Nothing in the logs said "you're not using proxies." The Actor ran, Playwright launched, pages timed out. If I hadn't compared against my working production Actor, I might have blamed Lu.ma's anti-bot detection for hours. Log your proxy status at startup. A single log.info() confirming proxy configuration would have saved me a full debugging session.

Problem 2: Chromium eats all your memory, then your later pages fail.
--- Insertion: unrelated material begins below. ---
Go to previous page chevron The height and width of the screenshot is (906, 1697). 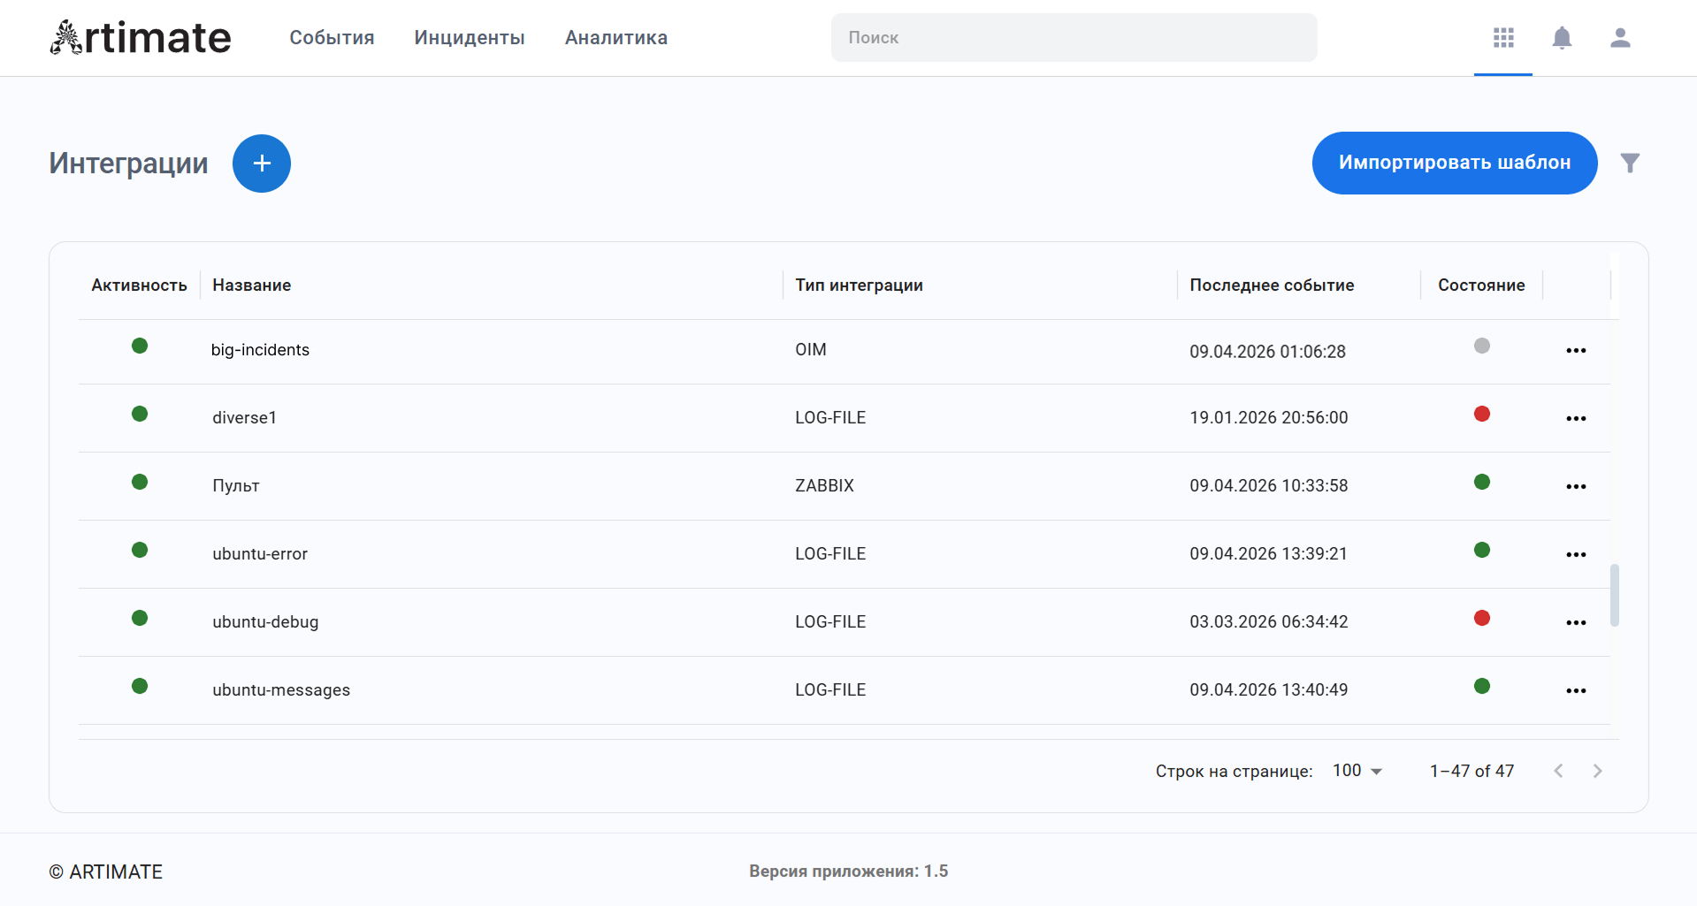pyautogui.click(x=1558, y=771)
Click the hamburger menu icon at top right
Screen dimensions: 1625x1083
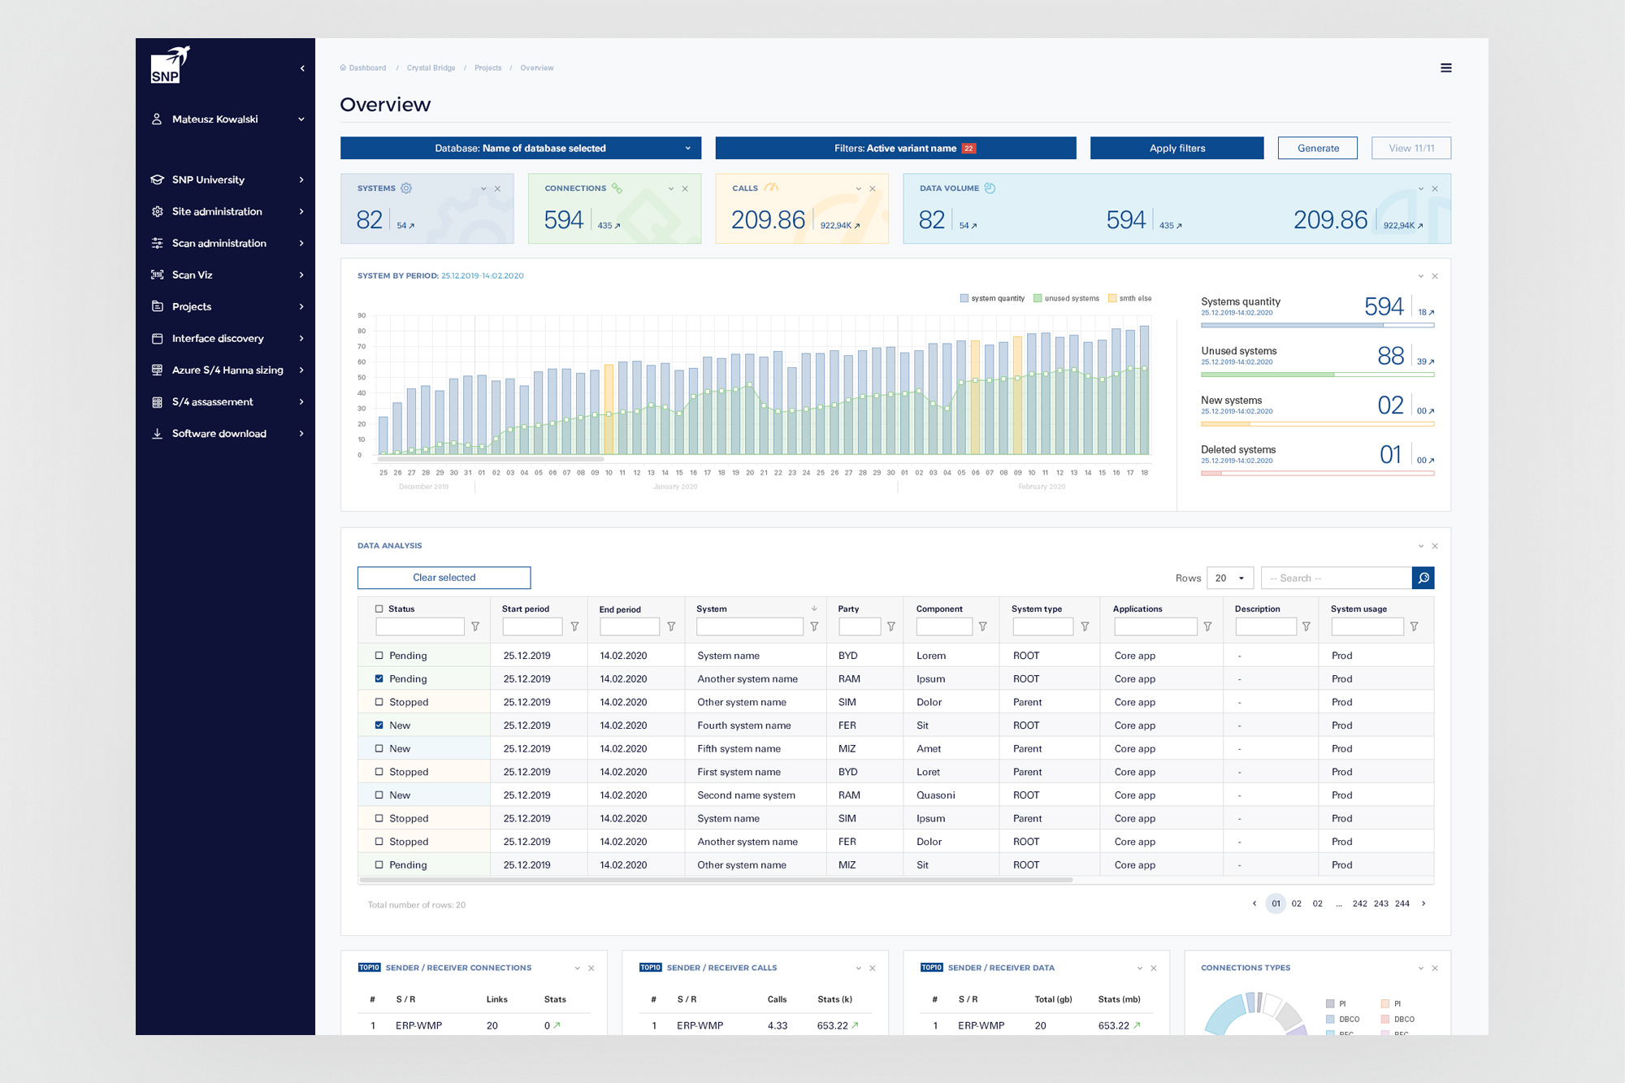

After fixing proxies, I saw a new pattern. The first 3-4 Lu.ma pages scraped fine. Pages 5-8 timed out every single time. Same URLs, same order, every run.

The logs had the answer:

Memory is critically overloaded. Using 1004 MB of 977 MB (103%)

The Apify Playwright Docker image (apify/actor-node-playwright-chrome:22) bundles Node.js + Playwright + Chromium. That base layer alone uses ~600-700 MB. In a 1 GB container (977 MB usable), you have almost no headroom.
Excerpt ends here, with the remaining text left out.